Q: Not many kids (one of mine is perhaps the exception that proves the rule) have the thought "when I grow up, I want to be a data miner!" How did you fall into this line of work?

To many laypeople, the word "data" sounds dry, arcane, meaningless - boring! And number-crunching on it doubly so. But this is actually the whole point. Data is the uninterpreted mass of things that've happened. Extracting what's up, the means behind the madness, and in so doing modeling and learning about human behavior... well, I feel nothing in science or engineering is more interesting.
In my "previous life" as an academic researcher, I focused on core predictive modeling methods. The ability for a computer to automatically learn from experience (data really is recorded experience, after all), is the best thing since sliced bread. Ever since I realized, as I grew up from childhood, that space travel would in fact be a tremendous, grueling pain in the neck (not fun like "Star Wars"), nothing in science has ever seemed nearly as exciting.

In my current 9-year career as a commercial practitioner, I've found that indeed the ability to analytically "learn" and apply what's been learned turns out to provide plenty of business value, as I imagined back in the lab. Research science is fun in that you have the luxury of abstraction and are often fairly removed from the need to prove near-term industrial applicability. Applied science is fun for the opposite reason: The tangle of challenges, although some less abstract and in that sense more mundane, are the only thing between you and getting the great ideas of the world to actually work, come to fruition, and deliver an irrefutable impact.

Q: Most conferences happen once a year. Why does PAW come around so much more frequently?

In fact, many commercial conferences focused the industrial deployment of technology occur multiple times per year, in contrast to research conferences, which usually take place annually. There's an increasing demand for a more frequent commercial event as predictive analytics continues to "cross chasms" towards more widescale penetration. There's just too much to cover - too many brand-name case studies and too many hot topics - to wait a year before each event.

Q: You use the phrase "predictive analytics" for what I've always called "data mining." Do the terms mean something different, or is it just that fashions change with the times?
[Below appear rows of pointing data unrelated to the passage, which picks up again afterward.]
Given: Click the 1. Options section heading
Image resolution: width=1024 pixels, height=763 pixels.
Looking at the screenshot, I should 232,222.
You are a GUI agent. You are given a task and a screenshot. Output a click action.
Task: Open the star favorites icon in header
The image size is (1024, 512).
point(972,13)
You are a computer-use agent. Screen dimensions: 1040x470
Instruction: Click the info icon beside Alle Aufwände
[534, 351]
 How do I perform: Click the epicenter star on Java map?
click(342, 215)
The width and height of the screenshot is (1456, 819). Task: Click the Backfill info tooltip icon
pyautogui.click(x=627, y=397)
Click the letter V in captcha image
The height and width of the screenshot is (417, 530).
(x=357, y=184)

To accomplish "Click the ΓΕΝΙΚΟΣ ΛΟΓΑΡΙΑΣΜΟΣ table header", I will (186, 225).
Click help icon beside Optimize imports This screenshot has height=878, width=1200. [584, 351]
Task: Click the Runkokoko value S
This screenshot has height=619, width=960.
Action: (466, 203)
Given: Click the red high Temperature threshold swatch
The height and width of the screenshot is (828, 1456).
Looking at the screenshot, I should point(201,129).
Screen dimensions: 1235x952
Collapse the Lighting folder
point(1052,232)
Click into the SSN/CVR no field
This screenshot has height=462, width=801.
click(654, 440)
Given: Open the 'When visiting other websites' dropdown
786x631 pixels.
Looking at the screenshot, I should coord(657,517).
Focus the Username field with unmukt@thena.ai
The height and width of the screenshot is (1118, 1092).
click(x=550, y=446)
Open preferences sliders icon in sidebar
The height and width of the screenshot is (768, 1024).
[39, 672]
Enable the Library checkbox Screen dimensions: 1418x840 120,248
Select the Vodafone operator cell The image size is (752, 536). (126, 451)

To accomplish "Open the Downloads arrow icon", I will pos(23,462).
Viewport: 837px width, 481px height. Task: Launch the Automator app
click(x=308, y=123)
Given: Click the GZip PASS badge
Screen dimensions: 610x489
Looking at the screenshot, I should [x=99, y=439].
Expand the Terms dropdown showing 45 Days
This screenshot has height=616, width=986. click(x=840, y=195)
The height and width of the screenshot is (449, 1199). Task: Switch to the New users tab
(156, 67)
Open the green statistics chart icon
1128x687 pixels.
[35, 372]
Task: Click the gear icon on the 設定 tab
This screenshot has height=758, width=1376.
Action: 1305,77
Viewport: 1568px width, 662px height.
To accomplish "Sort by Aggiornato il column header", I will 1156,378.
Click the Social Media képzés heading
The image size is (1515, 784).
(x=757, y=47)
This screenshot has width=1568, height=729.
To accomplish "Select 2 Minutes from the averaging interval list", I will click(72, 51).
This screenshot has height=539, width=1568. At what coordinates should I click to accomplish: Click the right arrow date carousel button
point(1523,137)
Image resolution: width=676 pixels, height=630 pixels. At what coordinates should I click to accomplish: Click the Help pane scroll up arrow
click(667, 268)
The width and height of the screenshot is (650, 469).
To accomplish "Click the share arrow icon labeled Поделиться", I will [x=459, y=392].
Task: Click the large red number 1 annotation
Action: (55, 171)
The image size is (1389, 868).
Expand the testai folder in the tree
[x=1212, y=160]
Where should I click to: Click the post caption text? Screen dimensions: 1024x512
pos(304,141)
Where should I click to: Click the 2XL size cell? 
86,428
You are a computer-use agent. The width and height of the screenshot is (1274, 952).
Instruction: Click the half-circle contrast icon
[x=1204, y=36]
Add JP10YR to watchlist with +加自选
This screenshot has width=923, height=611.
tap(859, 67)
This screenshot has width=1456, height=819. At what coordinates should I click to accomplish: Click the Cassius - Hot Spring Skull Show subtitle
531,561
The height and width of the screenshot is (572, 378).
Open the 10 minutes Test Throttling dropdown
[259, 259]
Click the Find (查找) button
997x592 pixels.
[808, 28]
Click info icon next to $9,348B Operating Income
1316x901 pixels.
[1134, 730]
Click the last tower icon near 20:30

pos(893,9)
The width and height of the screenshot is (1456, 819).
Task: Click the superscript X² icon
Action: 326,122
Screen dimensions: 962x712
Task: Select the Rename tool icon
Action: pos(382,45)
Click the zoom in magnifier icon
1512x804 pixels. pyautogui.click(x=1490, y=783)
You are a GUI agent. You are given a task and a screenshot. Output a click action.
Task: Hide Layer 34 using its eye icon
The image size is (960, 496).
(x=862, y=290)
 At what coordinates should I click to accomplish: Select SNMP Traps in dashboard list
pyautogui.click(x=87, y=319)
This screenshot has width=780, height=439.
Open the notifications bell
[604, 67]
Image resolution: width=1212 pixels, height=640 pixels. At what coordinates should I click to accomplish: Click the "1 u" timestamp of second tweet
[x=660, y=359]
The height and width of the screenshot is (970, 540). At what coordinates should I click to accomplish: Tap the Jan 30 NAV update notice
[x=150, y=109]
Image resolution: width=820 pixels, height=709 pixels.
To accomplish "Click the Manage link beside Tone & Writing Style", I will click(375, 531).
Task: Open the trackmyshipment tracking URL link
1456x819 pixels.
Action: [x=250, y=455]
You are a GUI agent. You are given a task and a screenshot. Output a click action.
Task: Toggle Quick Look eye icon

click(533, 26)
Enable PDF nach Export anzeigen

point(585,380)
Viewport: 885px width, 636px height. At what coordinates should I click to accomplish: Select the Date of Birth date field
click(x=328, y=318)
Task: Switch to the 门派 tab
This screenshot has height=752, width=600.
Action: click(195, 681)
"Data mining" is indeed often used synonymously with "predictive analytics", but not always. Data mining's definitions usually entail the discovery of non-trivial, useful patterns/knowledge/insights from data -- if you "dig" enough, you get a "nugget." This is a fairly abstract definition and therefore envelops a wide range of analytical techniques. On the other hand, predictive analytics is basically the commerical deployment of predictive modeling specifically (that is, in academic jargon, supervised learning, i.e., optimizing a statitistical model over labeled/historical cases). In business applications, this basically translates to a model that produces a score for each customer, prospect, or other unit of interest (business/outlet location, SKU, etc), which is roughly the working definition we posted on the Predictive Analytics World website. This would seem to potentially exclude related data mining methods such as forecasting, association mining and clustering (unsupervised learning), but, naturally, we include some sessions at the conference on these topics as well, such as your extremely-well-received session on forecasting October 2009 in DC.

Q: How do you split your time between conference organizing and analytical consulting work? (That's my polite way of trying to rephrase a question I was once asked: "What's the split between spewing and doing?")

When one starts spewing a lot, there becomes much less time for doing. In the last 2 years, as my 2-day seminar on predictive analytics has become more frequent (both as public and customized on-site training sessions - see http://www.businessprediction.com), and I helped launch Predictive Analytics World, my work in services has become less than half my time, and I now spend very little time doing hands-on, playing a more advisory and supervisory role for clients, alongside other senior consultants who do more hands-on for Prediction Impact services engagements.

Q: I can't help noticing that you have a Ph.D. As someone without any advanced degrees, I'm pretty good at rationalizing away their importance, but I want to give you a chance to explain what competitive advantage it gives you.

The doctorate is a research-oriented degree, and the Ph.D. dissertation is in a sense a "hazing" process. However, it's become clear to me that the degree is very much net positive for my commercial career. People know it entails a certain degree of discipline and aptitude. And, even if I'm not conducting academic research most of the time, every time one applies analytics there there is an experimental component to the task. On the other hand, many of the best data miners - the "rock star" consultants such as yourself - did not need a doctorate program in order to become great at data mining.

Q: Moving away from the personal, how do you think the move of data and computing power into the cloud is going to change data mining?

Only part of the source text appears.